The variety of trocar placements available might extend the applicability of LESS. In 1 of 12 patients (patient 8), LESS surgery was converted to conventional laparoscopy because manipulation of the tumor was compromised due to its proximity to the diaphragmatic dome. We suggest that a right superior quadrant surgical site might avoid this complication. The use of the left superior quadrant trocar has been reported for LESS splenectomy [30].

Our results confirmed the safety of LESS liver resection, which had minimal complications resulting in adverse events. The patients had a fast recovery. The gastric tube was removed from eight patients immediately after surgery without any subsequent discomfort. Five patients (41.7%) started oral intake 6 h after surgery, and the patients resumed oral intake at a mean of 0.83 days. The mean hospital stay was only 4.3 days, which was extremely short for liver resection. Skin incisions had an improved cosmetic effect (Fig. 3) because they were smaller than 2.5 cm and could easily be disguised by umbilical skin folds. Mental stress was reduced due to the cosmetic nature of the incision and pain reduction.

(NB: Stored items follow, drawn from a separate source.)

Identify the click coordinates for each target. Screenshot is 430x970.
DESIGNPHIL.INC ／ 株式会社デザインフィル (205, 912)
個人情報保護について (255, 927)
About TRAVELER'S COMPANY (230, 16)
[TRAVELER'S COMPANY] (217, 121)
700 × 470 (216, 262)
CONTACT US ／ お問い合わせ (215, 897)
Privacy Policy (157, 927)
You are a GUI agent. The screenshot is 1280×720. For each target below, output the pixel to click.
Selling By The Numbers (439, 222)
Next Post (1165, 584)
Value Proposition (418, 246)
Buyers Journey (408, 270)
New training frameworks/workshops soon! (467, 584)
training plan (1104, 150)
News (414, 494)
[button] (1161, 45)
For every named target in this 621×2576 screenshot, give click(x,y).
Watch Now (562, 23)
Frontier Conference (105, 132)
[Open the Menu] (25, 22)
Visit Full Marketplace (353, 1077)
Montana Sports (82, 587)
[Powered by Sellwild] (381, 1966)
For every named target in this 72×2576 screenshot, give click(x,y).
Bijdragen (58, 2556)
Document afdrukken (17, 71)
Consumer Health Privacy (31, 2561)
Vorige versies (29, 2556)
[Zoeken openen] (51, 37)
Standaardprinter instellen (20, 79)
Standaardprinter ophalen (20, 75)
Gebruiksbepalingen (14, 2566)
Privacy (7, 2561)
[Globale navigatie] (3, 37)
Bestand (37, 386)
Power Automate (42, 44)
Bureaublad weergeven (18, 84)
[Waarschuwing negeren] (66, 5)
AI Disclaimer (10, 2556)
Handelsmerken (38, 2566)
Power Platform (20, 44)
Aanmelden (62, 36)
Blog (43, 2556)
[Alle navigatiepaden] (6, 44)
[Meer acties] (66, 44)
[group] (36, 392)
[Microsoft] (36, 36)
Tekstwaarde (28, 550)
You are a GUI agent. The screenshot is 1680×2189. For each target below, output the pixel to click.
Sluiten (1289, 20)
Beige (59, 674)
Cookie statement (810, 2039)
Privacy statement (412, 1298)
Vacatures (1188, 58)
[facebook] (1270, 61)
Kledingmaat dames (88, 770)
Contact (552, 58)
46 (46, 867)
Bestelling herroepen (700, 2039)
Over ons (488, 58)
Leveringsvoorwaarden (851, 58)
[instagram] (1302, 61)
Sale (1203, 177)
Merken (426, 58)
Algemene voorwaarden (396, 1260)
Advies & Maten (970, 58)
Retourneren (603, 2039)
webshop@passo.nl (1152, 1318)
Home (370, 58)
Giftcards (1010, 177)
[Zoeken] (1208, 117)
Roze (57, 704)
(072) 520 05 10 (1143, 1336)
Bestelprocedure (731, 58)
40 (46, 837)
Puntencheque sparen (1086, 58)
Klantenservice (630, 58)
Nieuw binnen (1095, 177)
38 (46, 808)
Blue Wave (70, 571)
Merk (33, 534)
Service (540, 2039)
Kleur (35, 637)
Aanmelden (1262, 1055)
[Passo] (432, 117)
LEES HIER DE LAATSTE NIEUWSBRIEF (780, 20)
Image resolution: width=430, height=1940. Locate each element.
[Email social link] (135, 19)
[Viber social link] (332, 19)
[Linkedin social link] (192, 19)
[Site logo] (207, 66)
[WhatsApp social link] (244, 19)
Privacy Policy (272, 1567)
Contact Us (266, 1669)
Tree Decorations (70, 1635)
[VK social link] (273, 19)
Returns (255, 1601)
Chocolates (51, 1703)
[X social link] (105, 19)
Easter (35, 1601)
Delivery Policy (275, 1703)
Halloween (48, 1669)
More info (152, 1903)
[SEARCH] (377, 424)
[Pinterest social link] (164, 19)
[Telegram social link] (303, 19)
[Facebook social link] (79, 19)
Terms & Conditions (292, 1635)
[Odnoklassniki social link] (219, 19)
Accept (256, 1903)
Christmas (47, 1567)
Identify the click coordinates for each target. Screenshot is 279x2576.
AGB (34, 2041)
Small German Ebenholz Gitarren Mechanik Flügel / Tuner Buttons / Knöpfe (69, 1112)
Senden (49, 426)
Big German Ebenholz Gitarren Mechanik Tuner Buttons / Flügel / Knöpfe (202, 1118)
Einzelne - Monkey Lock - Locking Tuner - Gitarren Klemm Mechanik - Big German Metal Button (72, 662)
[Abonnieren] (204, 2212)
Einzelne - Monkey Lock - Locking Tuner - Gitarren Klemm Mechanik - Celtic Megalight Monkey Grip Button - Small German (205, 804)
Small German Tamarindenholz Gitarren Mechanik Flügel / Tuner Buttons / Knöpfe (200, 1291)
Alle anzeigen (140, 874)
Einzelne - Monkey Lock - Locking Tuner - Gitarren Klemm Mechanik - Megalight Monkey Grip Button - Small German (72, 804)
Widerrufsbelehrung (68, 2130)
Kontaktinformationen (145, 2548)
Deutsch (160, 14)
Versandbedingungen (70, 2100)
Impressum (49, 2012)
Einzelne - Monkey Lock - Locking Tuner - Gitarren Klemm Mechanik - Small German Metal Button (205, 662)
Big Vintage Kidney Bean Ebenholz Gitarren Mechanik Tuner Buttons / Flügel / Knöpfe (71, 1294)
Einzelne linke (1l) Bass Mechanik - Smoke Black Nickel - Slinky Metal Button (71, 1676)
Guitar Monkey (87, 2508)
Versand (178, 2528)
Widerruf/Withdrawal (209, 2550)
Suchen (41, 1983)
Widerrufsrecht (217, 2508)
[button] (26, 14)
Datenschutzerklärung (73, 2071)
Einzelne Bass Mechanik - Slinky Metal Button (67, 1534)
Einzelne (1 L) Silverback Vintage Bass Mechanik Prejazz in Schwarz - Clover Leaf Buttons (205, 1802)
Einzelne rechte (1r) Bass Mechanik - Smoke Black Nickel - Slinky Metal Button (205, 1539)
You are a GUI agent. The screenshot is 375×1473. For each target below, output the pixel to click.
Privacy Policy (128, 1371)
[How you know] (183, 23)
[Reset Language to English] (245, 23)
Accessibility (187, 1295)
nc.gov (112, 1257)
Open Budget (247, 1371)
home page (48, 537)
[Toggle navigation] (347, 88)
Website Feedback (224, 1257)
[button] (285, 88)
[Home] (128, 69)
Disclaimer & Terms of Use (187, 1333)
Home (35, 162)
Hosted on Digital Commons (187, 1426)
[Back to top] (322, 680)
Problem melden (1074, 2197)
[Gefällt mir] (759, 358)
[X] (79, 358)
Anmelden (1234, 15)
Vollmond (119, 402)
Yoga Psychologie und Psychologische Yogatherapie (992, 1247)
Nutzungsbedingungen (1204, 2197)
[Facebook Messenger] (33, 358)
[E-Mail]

We suggest that LESS liver resection can produce the same surgical outcome as conventional laparoscopic liver resection. Its only disadvantages in this study were the longer operative time and the slightly greater risk of procedural complications.

The applicability of LESS surgery is disputed in the literature [2, 13, 3133]. Whether the well-recognized cosmetic outcome and reduced pain with LESS outweighs its poorer cost effectiveness, intricate maneuvers, prolonged duration, and increased procedural risk requires confirmation through randomized controlled trials.

Laparoscopic radiofrequency ablation is another excellent option for malignant tumors smaller than 3 cm because it results in a favorable and comparably long-term patient survival compared with surgical resection [34, 35]. An overlap in the functionality of LESS and laparoscopic radiofrequency might exist. However, LESS surgery still is the preferred option for lesions in proximity to the gallbladder, for hepatic hilar, and for histologic biopsies. In case of malignant tumors, the principle of en bloc resection still applies to prevent iatrogenic dissemination and metastasis.

Extension of the trocar incision still can compromise the advantages of LESS surgery [2, 8]. Therefore, LESS is relatively contraindicated for malignant tumors larger than 3 cm in diameter [16]. The shortest incision needs to be clearly defined for LESS procedures.

In conclusion, for selected patients, LESS liver resection is feasible and safe. Compared with multiport laparoscopy, LESS has a faster recovery, less pain, and more cosmetically acceptable scarring. However, this procedure requires advanced laparoscopic techniques and instruments, which increases the risks of intraoperative bleeding and postoperative bile leakage. These risks should be reduced through improvements in instrumentation and technological innovation, which have the potential to improve the applicability of LESS liver resection.